The percentage of individual investors describing their short-term market outlook as “neutral” is at its highest level since the election, according to the AAII Sentiment Survey. Pessimism fell, while optimism bounced back over last week.
Bullish sentiment, expectations that stock prices will rise over the next six months, grew 3.0 percentage points, to 35.8%. Optimism was last higher on January 18, 2017 (37.0%). The historical average is 38.5%.
Neutral sentiment, expectations that stock prices will stay essentially unchanged over the next six months, rose 3.5 percentage points to 36.5%. Neutral sentiment was last higher on November 2, 2016 (42.0%). This is the fifth time that neutral sentiment has been above its historical average of 31.0% since the election.
Bearish sentiment, expectations that stock prices will fall over the next six months, dropped 6.5 percentage points to 27.7%, bringing it below its historical average of 30.5%. Pessimism was last lower on January 11, 2017 (27.0%). This is the first time since the election that pessimism has dropped over 6.0 percentage points in a single week.
Since starting 2017 at 46.2%, bullish sentiment has pulled back by a cumulative 10.4 percentage points. Over the same period, neutral sentiment and bearish sentiment have risen by 7.9 and 2.5 percentage points, respectively. (The numbers are rounded.) All three of the indicators remain within their typical historical ranges.
Since Donald Trump’s election, markets all over the world have been watching to see what policies would be in the forefront of the new administration’s agenda. Today, Trump spoke with airline executives at the White House and sparked a rally in the market following his statement that a new “phenomenal” tax plan will be announced within the next three weeks.
Over the last several weeks, Trump has also mentioned his desire to roll back Dodd-Frank and the Affordable Care Act. If pursued, both actions may have a significant impact on several sectors. While the headlines’ focus is on Trump right now, over time economic growth and earnings tend to be the primary drivers of stock prices. Rising neutral sentiment signals that many investors are waiting to see what, if any, regulation is changed before making any decisions. Also influencing investor sentiment are valuations, earnings, consumer sentiment and the magnitude and timing of future interest rate increases.

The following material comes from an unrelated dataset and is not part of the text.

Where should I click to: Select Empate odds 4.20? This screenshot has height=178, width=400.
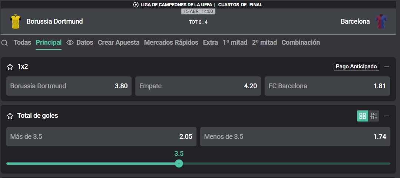(198, 86)
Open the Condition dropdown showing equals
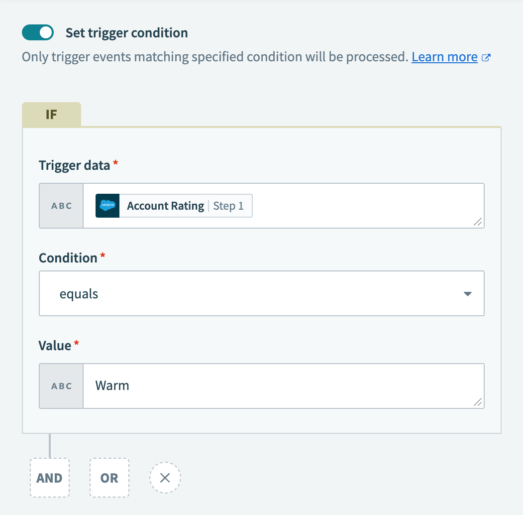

This week’s AAII Sentiment Survey results:
- Bullish: 35.8%, up 3.0 percentage points
- Neutral: 36.5%, up 3.5 percentage points
- Bearish: 27.7%, down 6.5 percentage points
- Bullish: 38.5%
- Neutral: 31.0%
- Bearish: 30.5%
The AAII Sentiment Survey has been conducted weekly since July 1987 and asks AAII members whether they think stock prices will rise, remain essentially flat or fall over the next six months. The survey period runs from Thursday (12:01 a.m.) to Wednesday (11:59 p.m.).